Step 20: (0.11, 0.00), Loss = 0.012
The path zigzags because:
- The gradient in y is 10x larger than in x
- We overshoot in y, undershoot in x
- This is the "condition number problem"
Limitations of Vanilla Gradient Descent¶
1. Sensitive to Condition Number¶
For ill-conditioned problems (elongated loss landscapes), convergence is slow due to zigzagging.
Solution: Momentum (Section 4.4) or adaptive learning rates (Section 4.5).
2. Same Learning Rate for All Parameters¶
Some parameters may need larger updates, others smaller.
Solution: Per-parameter adaptive rates (AdaGrad, Adam).
3. Stuck in Saddle Points¶
At saddle points, the gradient is zero, so we stop moving.
Solution: Noise from stochastic gradients helps escape.
4. Can't Escape Local Minima¶
Pure gradient descent always goes downhill. It can't climb over barriers to find better minima.
Solution: Stochastic noise, learning rate schedules, or random restarts.
Batch Gradient Descent vs. Full Gradient¶
Full (batch) gradient descent: Compute gradient over ALL training data.
Problems:
- For N = 1 billion examples, this is very expensive
- Must load all data into memory
- One update per full pass through data
Solution: Stochastic Gradient Descent (next section).
Historical Note¶
Augustin-Louis Cauchy first described gradient descent in 1847 for solving systems of equations. He called it "méthode de descente" (descent method).
The method was rediscovered and popularized in the 1950s with the advent of computers. Haskell Curry (1944) and Kenneth Arrow & Leonid Hurwicz (1958) provided convergence analyses.
For neural networks, gradient descent combined with backpropagation was popularized by Rumelhart, Hinton, and Williams (1986).
Connection to Modern LLMs
Modern LLMs don't use vanilla gradient descent.

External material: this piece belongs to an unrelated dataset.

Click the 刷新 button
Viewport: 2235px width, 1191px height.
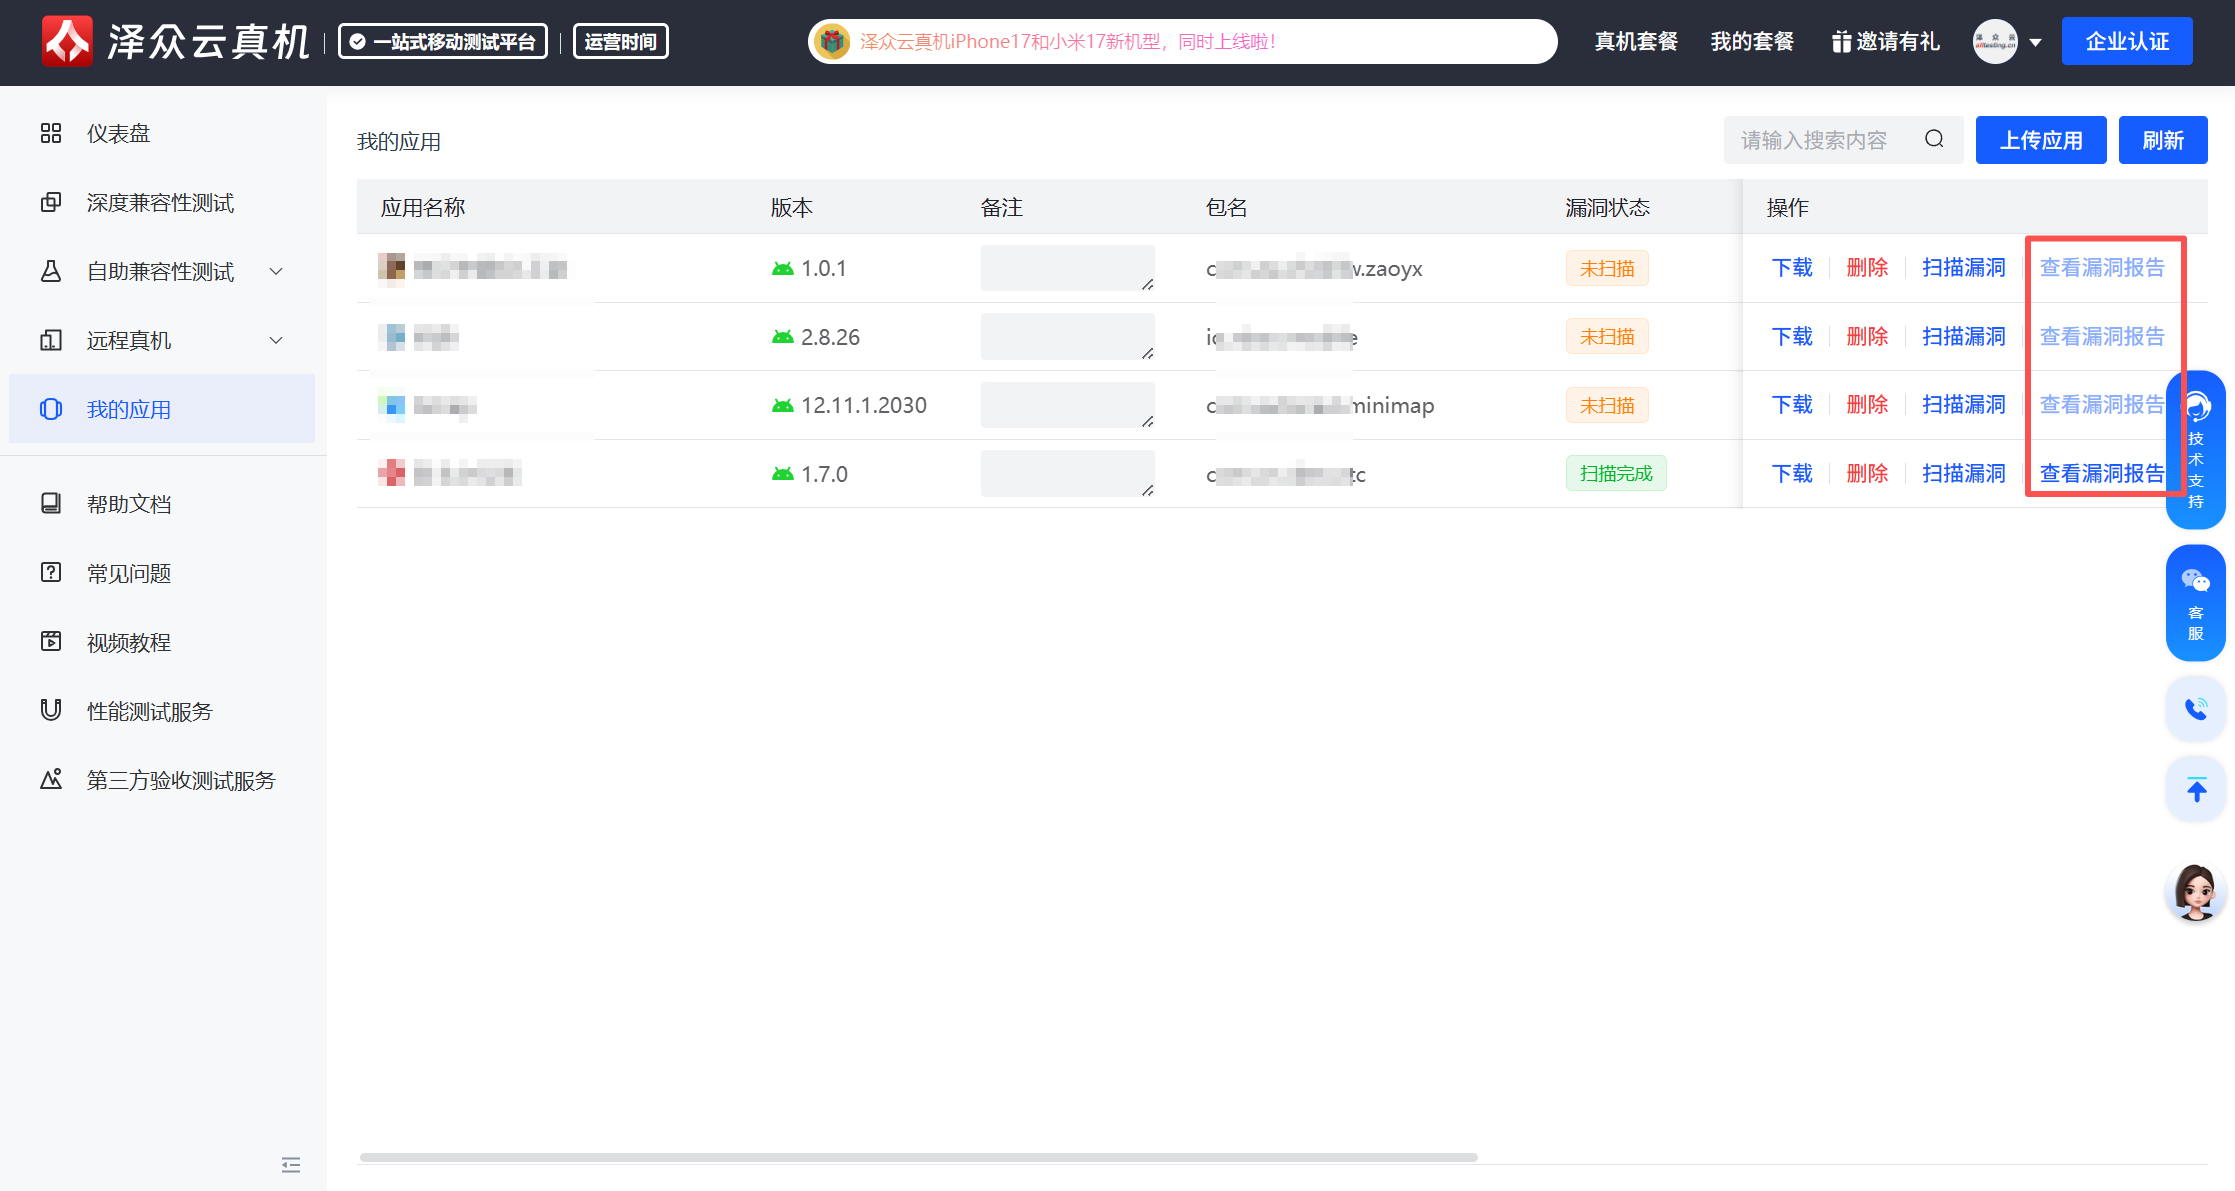coord(2162,140)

They use:
- Stochastic gradients (mini-batches of 1-4 million tokens)
- Momentum (usually β = 0.9)
- Adaptive learning rates (Adam or AdamW)
- Learning rate warmup (prevents early instability)

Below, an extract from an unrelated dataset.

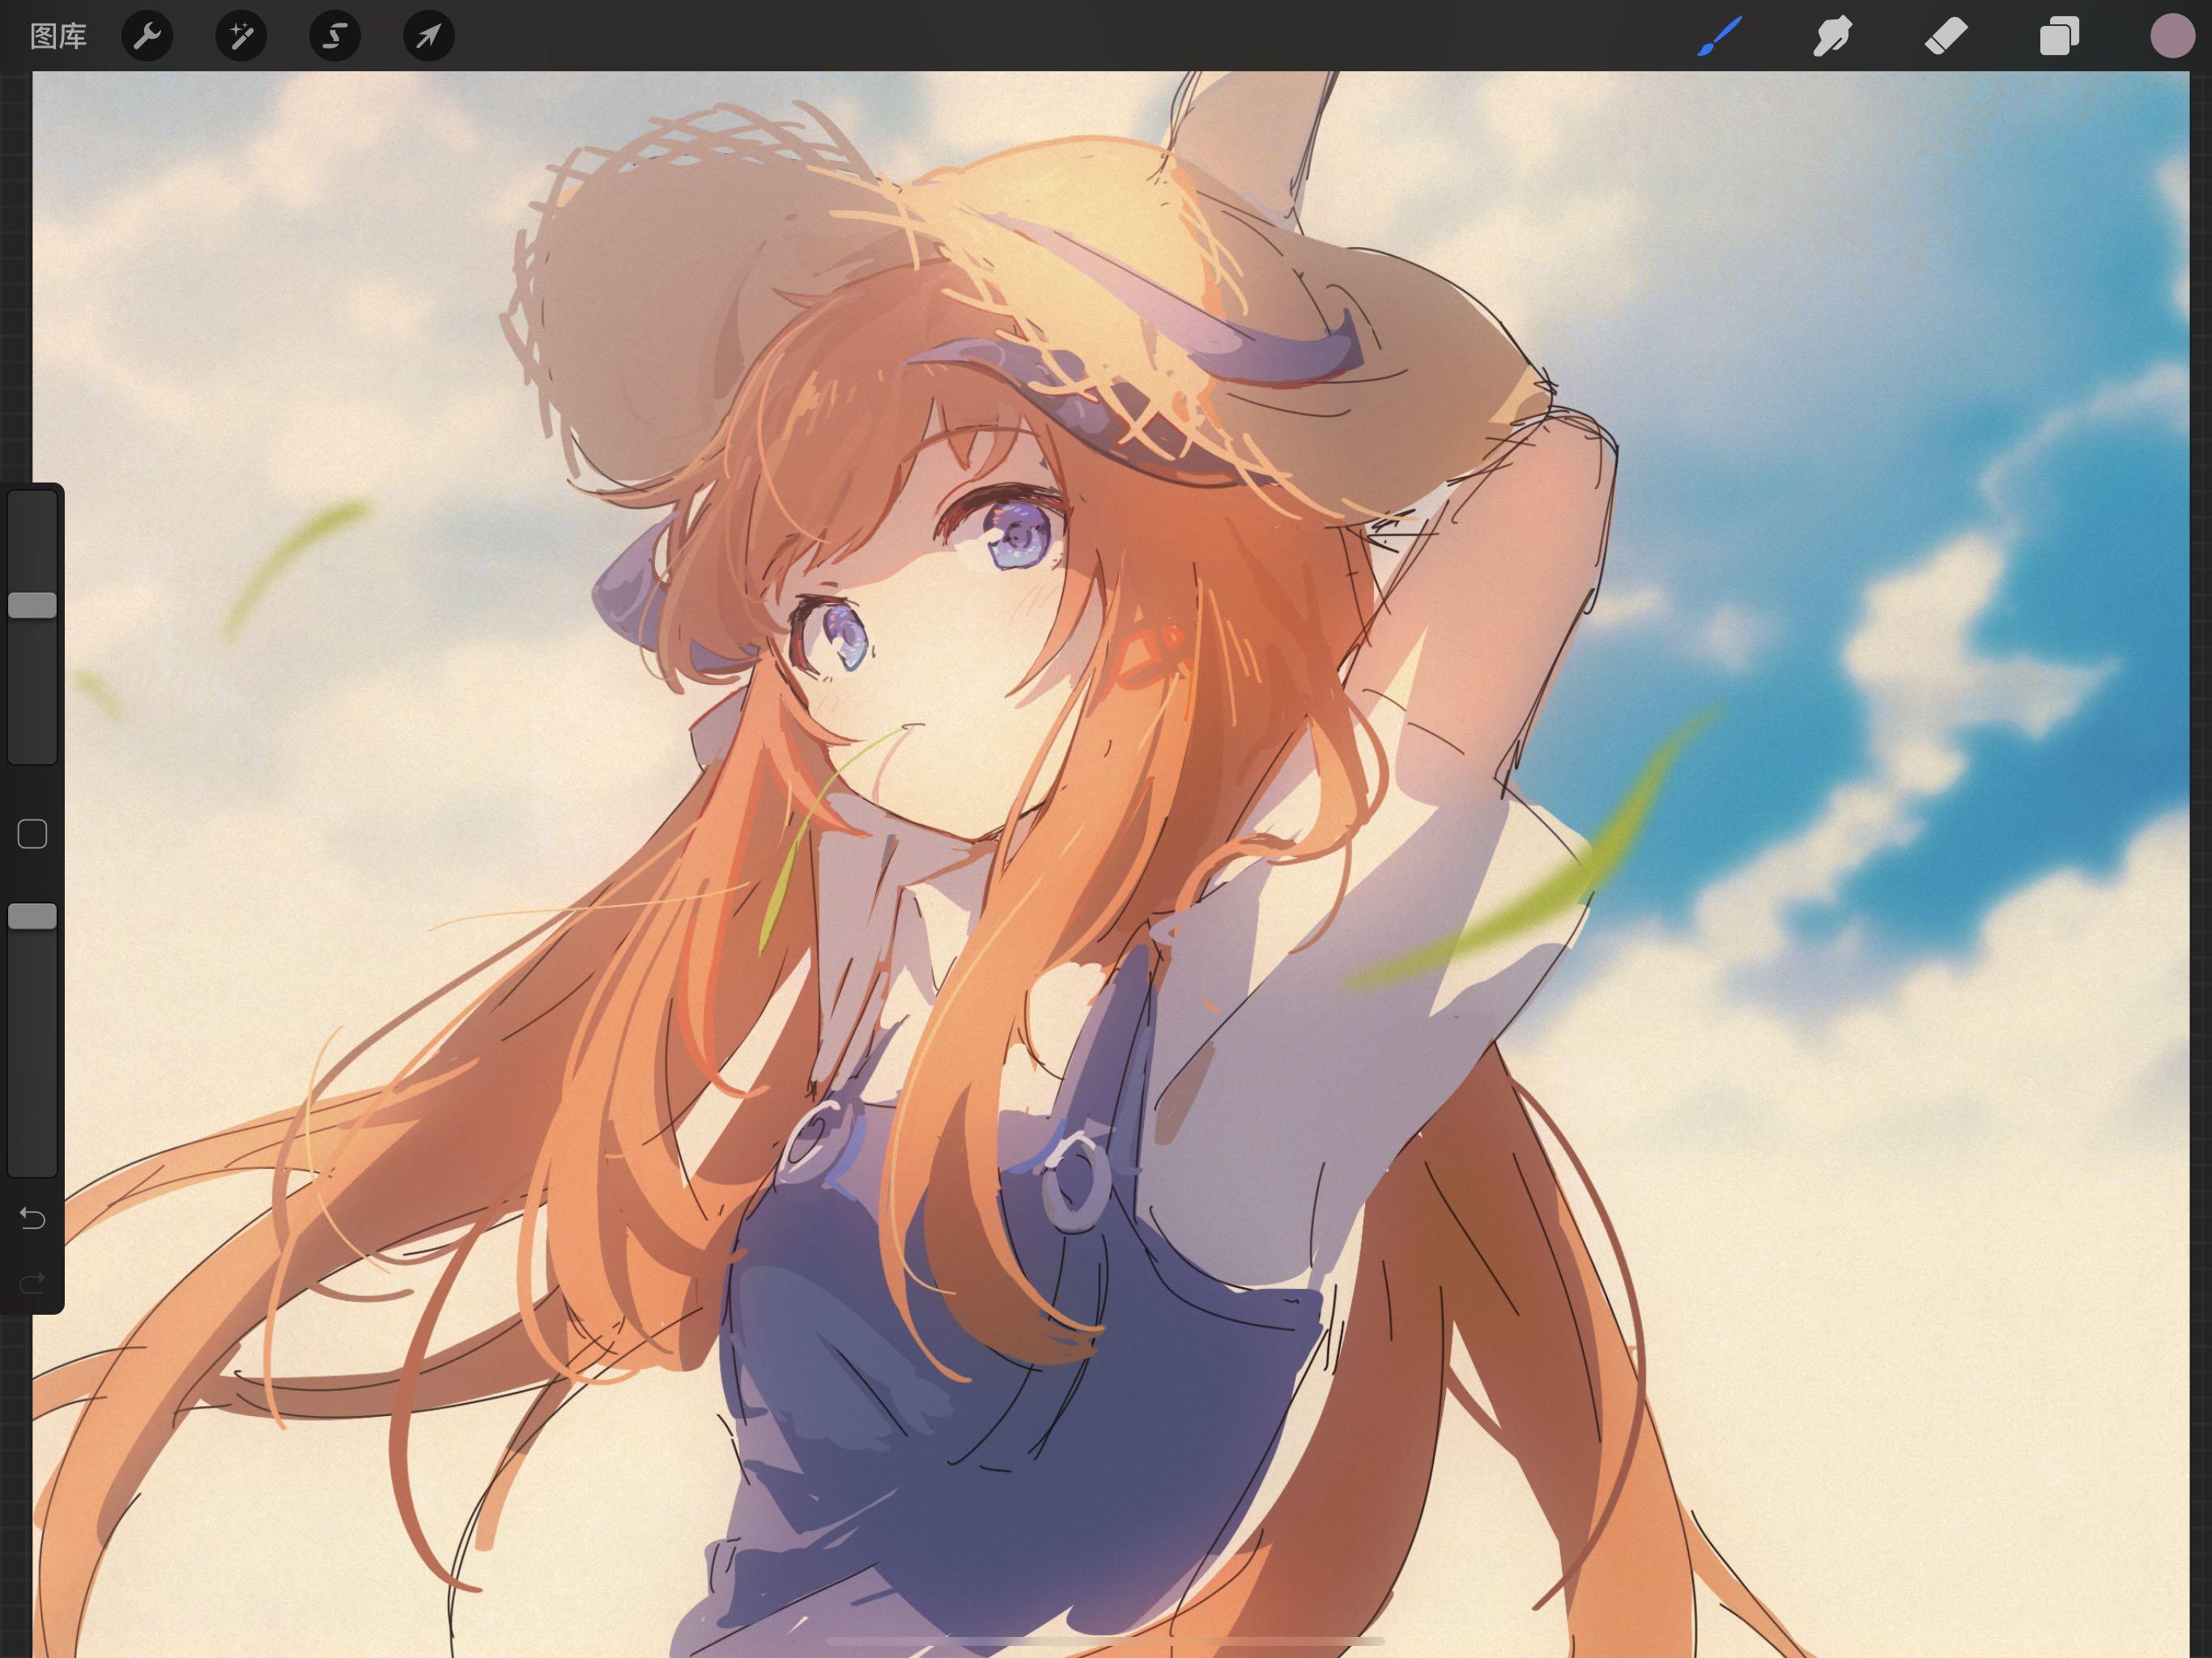Open the Layers panel

point(2059,37)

- Gradient clipping (prevents explosions)
But all of these are built on the foundation we derived here.
Complexity Analysis¶
| Operation | Cost |
|---|---|
| Compute full gradient | O(N × n) |
| Update parameters | O(n) |
| Total per iteration | O(N × n) |
Where N = dataset size, n = number of parameters.
For GPT-3 (175B parameters) on 300B tokens: each full gradient would require ~10²³ FLOPs. This is why we use stochastic methods.
Exercises¶
-
Implement gradient descent: Write gradient descent for \(L(x) = x^4 - 3x^2 + 2\). Find all critical points.
-
Learning rate exploration: For \(L(x,y) = x^2 + 100y^2\), run gradient descent with η = 0.001, 0.01, 0.1. What happens?
-
Convergence rate: Empirically verify the O(1/T) convergence rate on a convex quadratic.
-
Visualize trajectories: Plot the optimization path on a contour plot of the loss surface.
-
Compare to closed-form: For linear regression, compare gradient descent solution to the closed-form solution \((X^TX)^{-1}X^Ty\).
Summary¶
| Concept | Definition | Key Insight |
|---|---|---|
| Gradient descent | θ ← θ - η∇L | Move opposite to gradient |
| Learning rate | Step size η | Too big = diverge, too small = slow |
| Convergence rate | O(1/T) general, O(ρᵀ) strongly convex | Depends on problem conditioning |
| Lipschitz constant | Upper bound on gradient change | Determines max safe learning rate |
Key takeaway: Gradient descent is simple but powerful. Its limitations (sensitivity to conditioning, same rate for all parameters) motivate the more sophisticated methods we'll study next.